* _Required work_
Change every "GUI agent" in the data below to "screen agent", keeping everything else the same.

* _Given records_

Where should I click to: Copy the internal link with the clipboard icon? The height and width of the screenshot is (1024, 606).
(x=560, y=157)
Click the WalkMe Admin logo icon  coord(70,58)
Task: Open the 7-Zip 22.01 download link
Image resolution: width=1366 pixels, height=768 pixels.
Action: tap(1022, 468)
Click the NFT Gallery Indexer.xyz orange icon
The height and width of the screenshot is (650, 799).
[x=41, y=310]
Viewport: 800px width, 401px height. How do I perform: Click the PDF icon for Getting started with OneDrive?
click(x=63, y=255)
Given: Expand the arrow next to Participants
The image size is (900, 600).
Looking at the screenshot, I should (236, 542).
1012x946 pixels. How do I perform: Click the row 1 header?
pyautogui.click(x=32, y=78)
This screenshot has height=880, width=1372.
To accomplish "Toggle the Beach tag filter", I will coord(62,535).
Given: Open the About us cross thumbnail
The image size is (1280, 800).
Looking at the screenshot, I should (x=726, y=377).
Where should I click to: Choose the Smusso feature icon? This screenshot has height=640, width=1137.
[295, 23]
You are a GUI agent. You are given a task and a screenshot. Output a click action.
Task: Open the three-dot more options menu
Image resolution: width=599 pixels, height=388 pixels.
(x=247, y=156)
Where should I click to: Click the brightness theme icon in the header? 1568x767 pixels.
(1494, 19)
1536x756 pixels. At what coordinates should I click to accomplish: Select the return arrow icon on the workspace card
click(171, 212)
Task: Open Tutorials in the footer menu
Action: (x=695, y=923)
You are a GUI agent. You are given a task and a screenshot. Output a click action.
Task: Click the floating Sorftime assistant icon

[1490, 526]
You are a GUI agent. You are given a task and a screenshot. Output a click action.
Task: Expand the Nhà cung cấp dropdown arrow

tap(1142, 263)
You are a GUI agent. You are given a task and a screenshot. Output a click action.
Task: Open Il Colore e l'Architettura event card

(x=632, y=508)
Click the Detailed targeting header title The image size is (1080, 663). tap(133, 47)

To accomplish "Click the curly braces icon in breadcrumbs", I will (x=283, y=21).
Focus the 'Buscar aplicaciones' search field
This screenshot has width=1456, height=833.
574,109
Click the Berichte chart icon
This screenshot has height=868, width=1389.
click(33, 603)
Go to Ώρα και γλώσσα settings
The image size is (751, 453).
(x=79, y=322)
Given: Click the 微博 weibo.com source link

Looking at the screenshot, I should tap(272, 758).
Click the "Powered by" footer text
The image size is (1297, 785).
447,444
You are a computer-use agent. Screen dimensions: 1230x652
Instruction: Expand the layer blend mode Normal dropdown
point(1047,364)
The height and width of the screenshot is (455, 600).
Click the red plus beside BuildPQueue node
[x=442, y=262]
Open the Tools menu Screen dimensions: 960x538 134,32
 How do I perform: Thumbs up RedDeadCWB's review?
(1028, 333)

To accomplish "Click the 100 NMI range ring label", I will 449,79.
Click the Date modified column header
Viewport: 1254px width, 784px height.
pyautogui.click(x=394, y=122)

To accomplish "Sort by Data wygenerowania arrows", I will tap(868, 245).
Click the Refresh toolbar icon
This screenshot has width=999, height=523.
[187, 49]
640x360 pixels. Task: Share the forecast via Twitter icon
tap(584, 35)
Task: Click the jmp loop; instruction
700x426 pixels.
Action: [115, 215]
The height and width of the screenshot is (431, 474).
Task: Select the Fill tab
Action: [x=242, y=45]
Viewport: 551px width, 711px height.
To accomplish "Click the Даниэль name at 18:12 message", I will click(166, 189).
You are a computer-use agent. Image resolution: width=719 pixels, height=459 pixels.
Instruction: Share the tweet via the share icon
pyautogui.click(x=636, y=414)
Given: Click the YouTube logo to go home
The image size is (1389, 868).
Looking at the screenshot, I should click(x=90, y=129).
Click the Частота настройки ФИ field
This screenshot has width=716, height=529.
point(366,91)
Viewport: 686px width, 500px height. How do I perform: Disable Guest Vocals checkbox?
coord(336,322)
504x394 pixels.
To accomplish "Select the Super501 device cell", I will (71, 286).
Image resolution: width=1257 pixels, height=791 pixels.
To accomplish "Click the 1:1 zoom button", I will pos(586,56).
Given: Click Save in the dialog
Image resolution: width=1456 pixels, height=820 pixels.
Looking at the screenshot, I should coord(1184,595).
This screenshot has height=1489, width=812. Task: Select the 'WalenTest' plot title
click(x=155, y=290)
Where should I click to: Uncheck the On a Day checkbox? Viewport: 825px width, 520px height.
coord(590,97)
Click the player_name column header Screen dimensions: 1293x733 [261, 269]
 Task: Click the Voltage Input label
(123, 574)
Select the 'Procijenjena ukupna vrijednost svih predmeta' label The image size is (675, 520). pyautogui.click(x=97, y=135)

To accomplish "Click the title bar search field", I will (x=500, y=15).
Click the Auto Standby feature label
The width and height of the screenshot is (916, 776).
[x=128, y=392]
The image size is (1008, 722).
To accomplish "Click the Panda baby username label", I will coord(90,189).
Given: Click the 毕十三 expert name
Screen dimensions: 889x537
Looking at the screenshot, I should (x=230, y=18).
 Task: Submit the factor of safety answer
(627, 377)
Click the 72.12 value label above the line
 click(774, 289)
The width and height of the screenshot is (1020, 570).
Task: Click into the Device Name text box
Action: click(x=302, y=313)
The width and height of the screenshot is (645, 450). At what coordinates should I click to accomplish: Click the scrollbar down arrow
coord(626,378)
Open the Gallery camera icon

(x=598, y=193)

* _Exercise response_
Where should I click to: Copy the internal link with the clipboard icon? The height and width of the screenshot is (1024, 606).
(x=560, y=157)
Click the WalkMe Admin logo icon  coord(70,58)
Task: Open the 7-Zip 22.01 download link
Image resolution: width=1366 pixels, height=768 pixels.
Action: tap(1022, 468)
Click the NFT Gallery Indexer.xyz orange icon
The height and width of the screenshot is (650, 799).
[x=41, y=310]
Viewport: 800px width, 401px height. How do I perform: Click the PDF icon for Getting started with OneDrive?
click(x=63, y=255)
Given: Expand the arrow next to Participants
The image size is (900, 600).
Looking at the screenshot, I should (236, 542).
1012x946 pixels. How do I perform: Click the row 1 header?
pyautogui.click(x=32, y=78)
This screenshot has height=880, width=1372.
To accomplish "Toggle the Beach tag filter", I will coord(62,535).
Given: Open the About us cross thumbnail
The image size is (1280, 800).
Looking at the screenshot, I should (x=726, y=377).
Where should I click to: Choose the Smusso feature icon? This screenshot has height=640, width=1137.
[295, 23]
You are a screen agent. You are given a task and a screenshot. Output a click action.
Task: Open the three-dot more options menu
Image resolution: width=599 pixels, height=388 pixels.
(x=247, y=156)
Where should I click to: Click the brightness theme icon in the header? 1568x767 pixels.
(1494, 19)
1536x756 pixels. At what coordinates should I click to accomplish: Select the return arrow icon on the workspace card
click(171, 212)
Task: Open Tutorials in the footer menu
Action: (x=695, y=923)
You are a screen agent. You are given a task and a screenshot. Output a click action.
Task: Click the floating Sorftime assistant icon

[1490, 526]
You are a screen agent. You are given a task and a screenshot. Output a click action.
Task: Expand the Nhà cung cấp dropdown arrow

tap(1142, 263)
You are a screen agent. You are given a task and a screenshot. Output a click action.
Task: Open Il Colore e l'Architettura event card

(x=632, y=508)
Click the Detailed targeting header title The image size is (1080, 663). tap(133, 47)

To accomplish "Click the curly braces icon in breadcrumbs", I will (x=283, y=21).
Focus the 'Buscar aplicaciones' search field
This screenshot has width=1456, height=833.
574,109
Click the Berichte chart icon
This screenshot has height=868, width=1389.
click(33, 603)
Go to Ώρα και γλώσσα settings
The image size is (751, 453).
(x=79, y=322)
Given: Click the 微博 weibo.com source link

Looking at the screenshot, I should tap(272, 758).
Click the "Powered by" footer text
The image size is (1297, 785).
447,444
You are a computer-use agent. Screen dimensions: 1230x652
Instruction: Expand the layer blend mode Normal dropdown
point(1047,364)
The height and width of the screenshot is (455, 600).
Click the red plus beside BuildPQueue node
[x=442, y=262]
Open the Tools menu Screen dimensions: 960x538 134,32
 How do I perform: Thumbs up RedDeadCWB's review?
(1028, 333)

To accomplish "Click the 100 NMI range ring label", I will 449,79.
Click the Date modified column header
Viewport: 1254px width, 784px height.
pyautogui.click(x=394, y=122)

To accomplish "Sort by Data wygenerowania arrows", I will tap(868, 245).
Click the Refresh toolbar icon
This screenshot has width=999, height=523.
[187, 49]
640x360 pixels. Task: Share the forecast via Twitter icon
tap(584, 35)
Task: Click the jmp loop; instruction
700x426 pixels.
Action: [115, 215]
The height and width of the screenshot is (431, 474).
Task: Select the Fill tab
Action: [x=242, y=45]
Viewport: 551px width, 711px height.
To accomplish "Click the Даниэль name at 18:12 message", I will click(166, 189).
You are a computer-use agent. Image resolution: width=719 pixels, height=459 pixels.
Instruction: Share the tweet via the share icon
pyautogui.click(x=636, y=414)
Given: Click the YouTube logo to go home
The image size is (1389, 868).
Looking at the screenshot, I should click(x=90, y=129).
Click the Частота настройки ФИ field
This screenshot has width=716, height=529.
point(366,91)
Viewport: 686px width, 500px height. How do I perform: Disable Guest Vocals checkbox?
coord(336,322)
504x394 pixels.
To accomplish "Select the Super501 device cell", I will (71, 286).
Image resolution: width=1257 pixels, height=791 pixels.
To accomplish "Click the 1:1 zoom button", I will pos(586,56).
Given: Click Save in the dialog
Image resolution: width=1456 pixels, height=820 pixels.
Looking at the screenshot, I should coord(1184,595).
This screenshot has height=1489, width=812. Task: Select the 'WalenTest' plot title
click(x=155, y=290)
Where should I click to: Uncheck the On a Day checkbox? Viewport: 825px width, 520px height.
coord(590,97)
Click the player_name column header Screen dimensions: 1293x733 [261, 269]
 Task: Click the Voltage Input label
(123, 574)
Select the 'Procijenjena ukupna vrijednost svih predmeta' label The image size is (675, 520). pyautogui.click(x=97, y=135)

To accomplish "Click the title bar search field", I will (x=500, y=15).
Click the Auto Standby feature label
The width and height of the screenshot is (916, 776).
[x=128, y=392]
The image size is (1008, 722).
To accomplish "Click the Panda baby username label", I will coord(90,189).
Given: Click the 毕十三 expert name
Screen dimensions: 889x537
Looking at the screenshot, I should (x=230, y=18).
 Task: Submit the factor of safety answer
(627, 377)
Click the 72.12 value label above the line
 click(774, 289)
The width and height of the screenshot is (1020, 570).
Task: Click into the Device Name text box
Action: click(x=302, y=313)
The width and height of the screenshot is (645, 450). At what coordinates should I click to accomplish: Click the scrollbar down arrow
coord(626,378)
Open the Gallery camera icon

(x=598, y=193)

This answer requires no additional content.